# Problem mit Netzwerkdrucker "Konica Minolta bizhub C203"



## marwo (19. Dezember 2012)

Hallo zusammen,

folgendes Problem. Es liegt ein Netzwerk vor mit 5 Clients und einem Server und einem Router.
Die Clients hängen alle an einem Switch, der Server hängt ausserhalb. Also direkt am Router und der Switch hängt dann halt am Server.
Am gleichen Router hängt auch der oben genannte Drucker "Konica Minolta bizhub C203".
Problem: Der Drucker druckt nicht.
Der Drucker ist per IP Adresse erreichbar/anpingbar. Jedoch wird er als offline annerkannt.
Am Server sind so gut wie alle Ports zu, deswegen muss ich die einzeln freigeben.
Weis einer woran das liegen könnte? Bzw. welche Ports "wichtig" sind, bzw. fehlen?

Gruß,
Markus


----------



## Jimini (19. Dezember 2012)

Kannst du noch einmal (am besten mit einer Skizze) beschreiben, wie dein Netzwerk aufgebaut ist?
Welche Ports du freischalten musst, hängt davon ab, wie der Drucker verwaltet wird. Infos hierzu solltest du aber auf jeden Fall im Handbuch finden.

MfG Jimini


----------



## marwo (19. Dezember 2012)

Dieser Inhalt steht nur eingeloggten Mitgliedern zur Verfügung.
        



Eine grobe Skizze.
Der Drucker ist per ping erreichbar. Auch ein Zugriff auf das Webinterface ist möglich. EInstellungen im Windows sind auch machbar.
Nur den Drucknbefehl, akzeptiert er nicht.
Ist per TCP/IP über LPR verbunden.

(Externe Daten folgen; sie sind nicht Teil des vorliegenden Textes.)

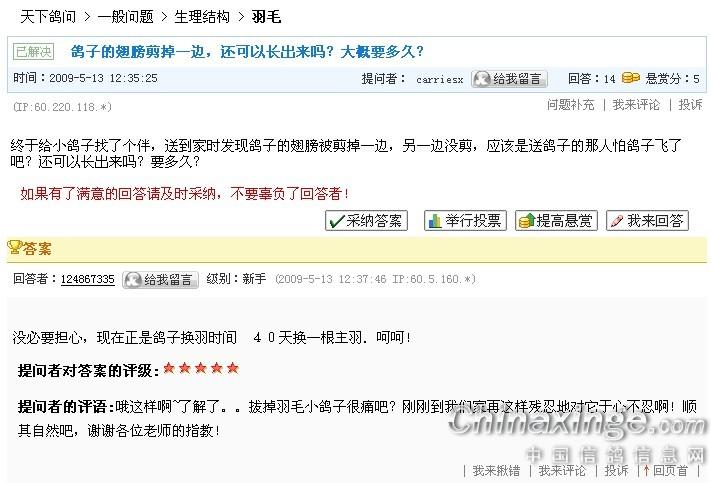Viewport: 711px width, 483px height.
Task: Click 提高悬赏 coin button
Action: [x=556, y=220]
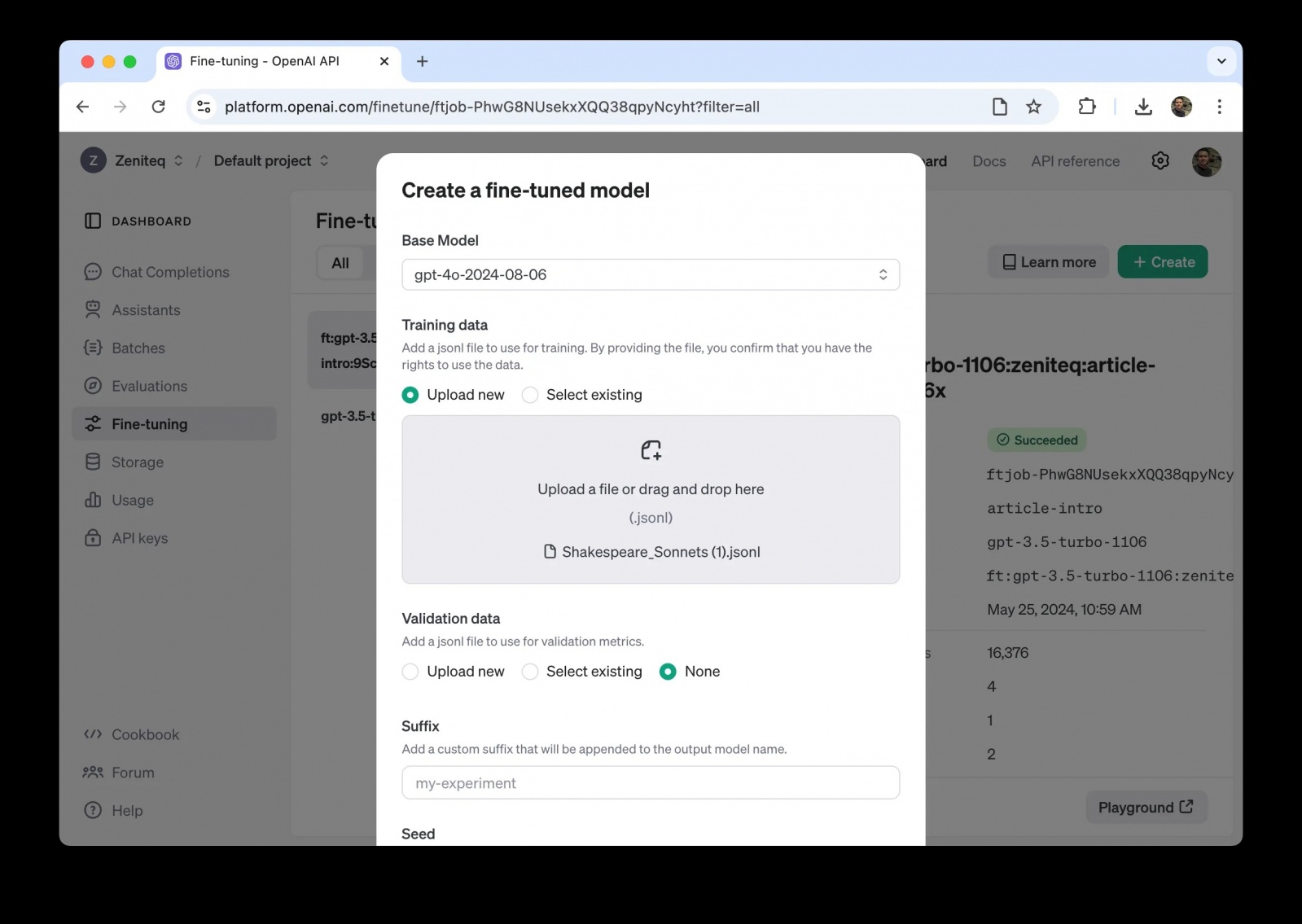Open browser downloads icon
Screen dimensions: 1302x924
click(x=1143, y=107)
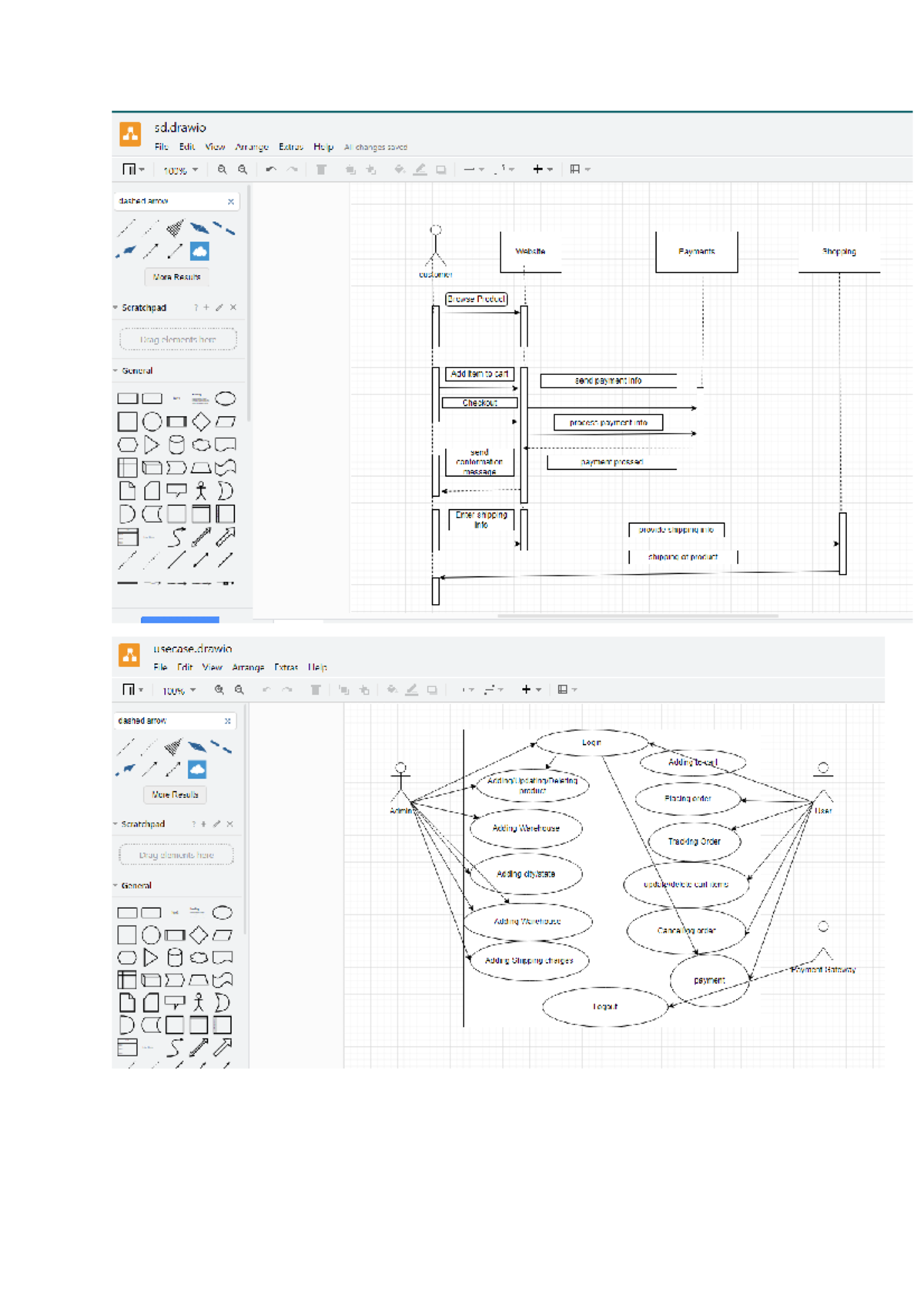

Der LPR Port (515) ist in der Firewall des Servers freigegebeben.


----------



## Jimini (19. Dezember 2012)

Bietet der Drucker eine Logfunktion an, mit der man eventuelle Fehlermeldungen einsehen könnte?

MfG Jimini


----------



## marwo (19. Dezember 2012)

Hat sich inzwischen gelöst, er war nicht richtig in CUPS eingebunden.... -.-

Trotzdem Danke für die Mühe.


----------



## Jimini (19. Dezember 2012)

Ach du nutzt CUPS - hättest du das früher erwähnt, hätte ich dir sicherlich zielgerichteter helfen können 
Aber gut, dass es jetzt funktioniert.

MfG Jimini


----------